Reputation: 23542
I load HTML from other pages to extract and display data from that page:
$.get('http://example.org/205.html', function (html) {
console.log( $(html).find('#c1034') );
});
That does work but because of the $(html)
my browser tries to load images that are linked in 205.html. Those images do not exist on my domain so I get a lot of 404 errors.
Is there a way to parse the page like $(html)
but without loading the whole page into my browser?
Upvotes: 18
Views: 6911
Reputation: 941
Actually if you look in the jQuery documentation it says that you can pass the "owner document" as the second argument to $
.
So what we can then do is create a virtual document so that the browser does not automatically load the images present in the supplied HTML:
var ownerDocument = document.implementation.createHTMLDocument('virtual');
$(html, ownerDocument).find('.some-selector');
Upvotes: 18
Reputation: 606
Instead of removing all img elements altogether, you can use the following regex to delete all src attributes instead:
html = html.replace(/src="[^"]*"/ig, "");
Upvotes: 0
Reputation: 1560
Sorry for resuscitating an old question, but this is the first result when searching for how to try to stop parsed html from loading external assets.
I took Nik Ahmad Zainalddin's answer, however there is a weakness in it in that any elements in between <script>
tags get wiped out.
<script>
</script>
Inert text
<script>
</script>
In the above example Inert text
would be removed along with the script tags.

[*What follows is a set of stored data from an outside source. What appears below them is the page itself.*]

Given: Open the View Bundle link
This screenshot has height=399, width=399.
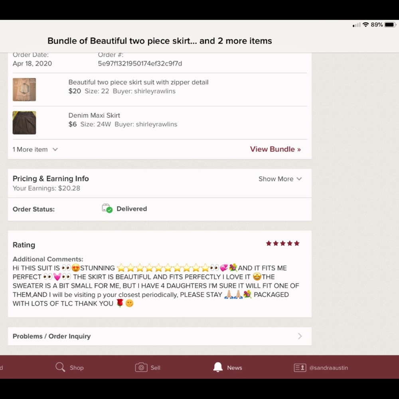Looking at the screenshot, I should point(275,149).
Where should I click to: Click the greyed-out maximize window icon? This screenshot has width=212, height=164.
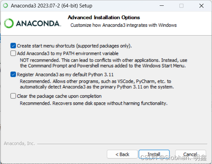click(x=181, y=6)
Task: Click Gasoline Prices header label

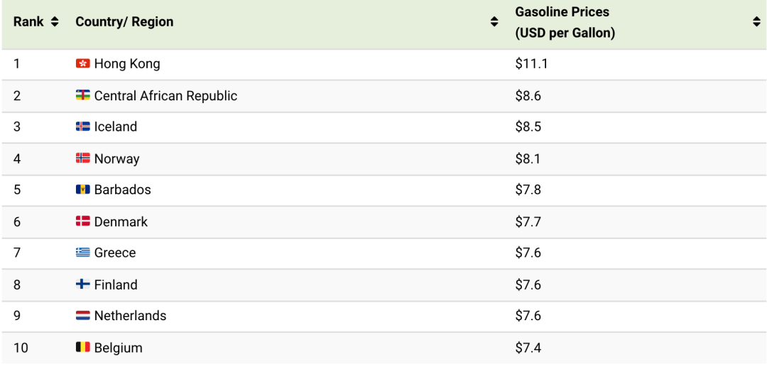Action: pyautogui.click(x=565, y=23)
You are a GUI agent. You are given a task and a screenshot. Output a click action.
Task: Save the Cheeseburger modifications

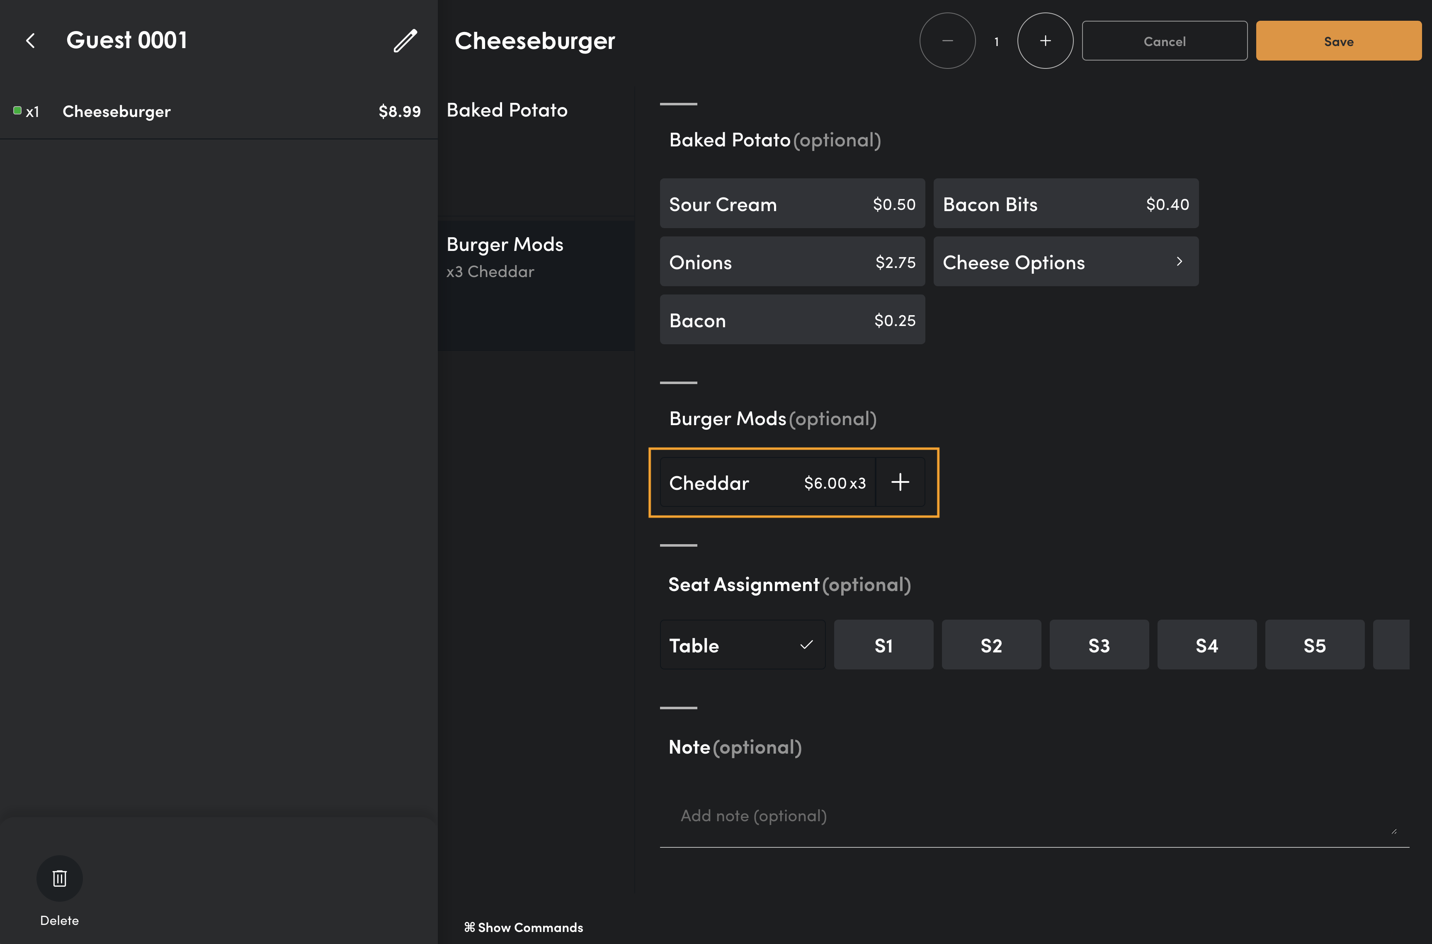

I ended up doing the following instead:
html = html.replace(/<\s*(script|iframe)[^>]*>(?:[^<]*<)*?\/\1>/g, "").replace(/(<(\b(img|style|head|link)\b)(([^>]*\/>)|([^\7]*(<\/\2[^>]*>)))|(<\bimg\b)[^>]*>|(\b(background|style)\b=\s*"[^"]*"))/g, "");
Additionally I added the capability to remove iframe
s.
Hope this helps someone.
Upvotes: 3
Reputation: 709
The following regex replace all occurance of <head>, <link>, <script>, <style>
, including background
and style
attribute from data string returned by ajax load.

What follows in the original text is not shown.